Saved entries:
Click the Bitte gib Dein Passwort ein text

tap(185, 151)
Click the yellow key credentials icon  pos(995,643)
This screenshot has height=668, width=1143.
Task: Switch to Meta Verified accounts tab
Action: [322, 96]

# WHAT IS BEING ASKED
The data above must be returned in full, exactly as written.

# EXERCISE OUTPUT
Click the Bitte gib Dein Passwort ein text

tap(185, 151)
Click the yellow key credentials icon  pos(995,643)
This screenshot has height=668, width=1143.
Task: Switch to Meta Verified accounts tab
Action: [322, 96]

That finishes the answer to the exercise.